A simple invitation

Jim Appleton, deacon, at front, centre

ALL SMILES:  From left, Archbishop Claude Miller, Bishop David Edwards, the Rev. Jim Appleton, Archdeacon Cathy Laskey, presenter Heather Appleton, presenter Archdeacon Wandlyn Snelgrove, the Rev. Canon Tom Smith, the Rev. Canon Albert Snelgrove.   ~McKnight photos

Jim Appleton ordained a transitional deacon

By Gisele McKnight

It was 16 years ago that a colleague in Yellowknife, NWT, reached out to Jim Appleton with a simple invitation.

“Elaine Arnott invited me to go to church,” said Jim. “It’s the simplest thing to do, but the most difficult.

“From that moment on, I knew this was where I belonged,” he said. “Afterwards we all went across the street to a coffee shop… and that became a Sunday morning habit for me.”

The preacher that day was retired Bishop Jack Sperry, who went on to become a friend and mentor to Jim. He regaled Jim with tales of D-Day, life in the Arctic, translating parts of the bible, and visiting parishioners on dog sled.

“It inspired me. It was faith acted out in a real way,” said Jim. “I had a hunger for the Anglican Church that I still have today. And Yellowknife was where things really started to unfold for me.”

The Rev. Bruce McKenna

The Rev. Canon Bruce McKenna is the former priest at Holy Trinity. He read the Holy Gospel of Mark.

God was not exactly new to Jim. He’d been raised in a family of faith, and in the 1990s he even applied to Atlantic School of Theology, but never followed up.

God’s perfect timing led him to Halifax for work in 2007, developing a condo project with his brother, Jeff. By 2011, he was both working and studying at AST. In fact, AST still had his original application. He graduated in 2014. Two of his fellow students were the Revs. Ann Fairweather and David Peer.

“God had a plan for me but I was quite effective at pushing back that call,” said Jim. “I have regrets in some sense, but I’m glad I’m here at this moment.”

And so, at the age of 64, Jim was ordained to the transitional diaconate on Sunday, Jan. 28 at Holy Trinity in New Maryland in front of a large congregation.

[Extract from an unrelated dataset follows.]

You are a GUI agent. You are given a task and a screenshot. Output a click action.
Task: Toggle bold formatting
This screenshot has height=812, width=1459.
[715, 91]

Retired Archbishop Claude Miller preached. Until the arrival of the Rev. Canon Albert Snelgrove last year, Claude had been the interim priest and had worked closely with Jim.

Claude began the sermon with a lesson on learning to ride a bike.

“I wanted speed. I wanted to fly, so I built a ramp,” said Claude. “I wanted to lead the pack.”

That process of learning how to ride a bike, always gaining more and more speed to keep going, is a good metaphor for life, he said.

“All we have to do is keep up,” he said. “So much speed, but are we even on the right trajectory? Many of us feel like life is on a merry-go-round.

“’I’m so busy.’ We say it with no small degree of pride, as if our exhaustion were a trophy. We whiz through our obligations without a single, mindful breath.”

But at an intersection, we slow down. Applying that to life, Claude encouraged everyone to enter an intersection, slow down and pause. He told everyone to take a few deep breaths and pause.

“In each pause, I hear the call,” Claude said, quoting Ralph Waldo Emerson.

So what does this have to do with an ordination, he asked.

“Let’s hope we’ve pushed the pause button. Take a deep breath, hear the call to come and follow him,” he said. “In this pause, we must remember we, too, are disciples with a call.”

He referenced the reading from Acts 6, the choosing of the seven: “What we are about is not unlike the early church. We are ordaining a leader to the task. There are great pastoral needs in this diocese and in this world.

“Jim, you’ve at some point pushed the pause button… I have been privileged to share a small part of that. If, like many, you have fallen off your bicycle at times, here is a shiny new bicycle — of ordained ministry.”

Claude finished the sermon with this verse from Ezra 10:4 — Take action, for it is your duty, and we are with you; be strong, and do it.

Retired Archbishop Claude Miller

Retired Archbishop Claude Miller was the preacher at the ordination service.

After the service, everyone was invited to share a hot supper in the hall.

Jim will continue his work in the Parish of New Maryland and in the greater community, forging relationships beyond church walls.

“I have my eye on the larger community,” he said. “There are 50-100 new homeowners in our parish in a year. There is a lot of work to be done there.”

Jim is married to Heather, a teacher at Fredericton High School. They have three adult children: Ian, Sarah and Rebecca.

The choir at Holy Trinity

The choir at Holy Trinity in the Parish of New Maryland.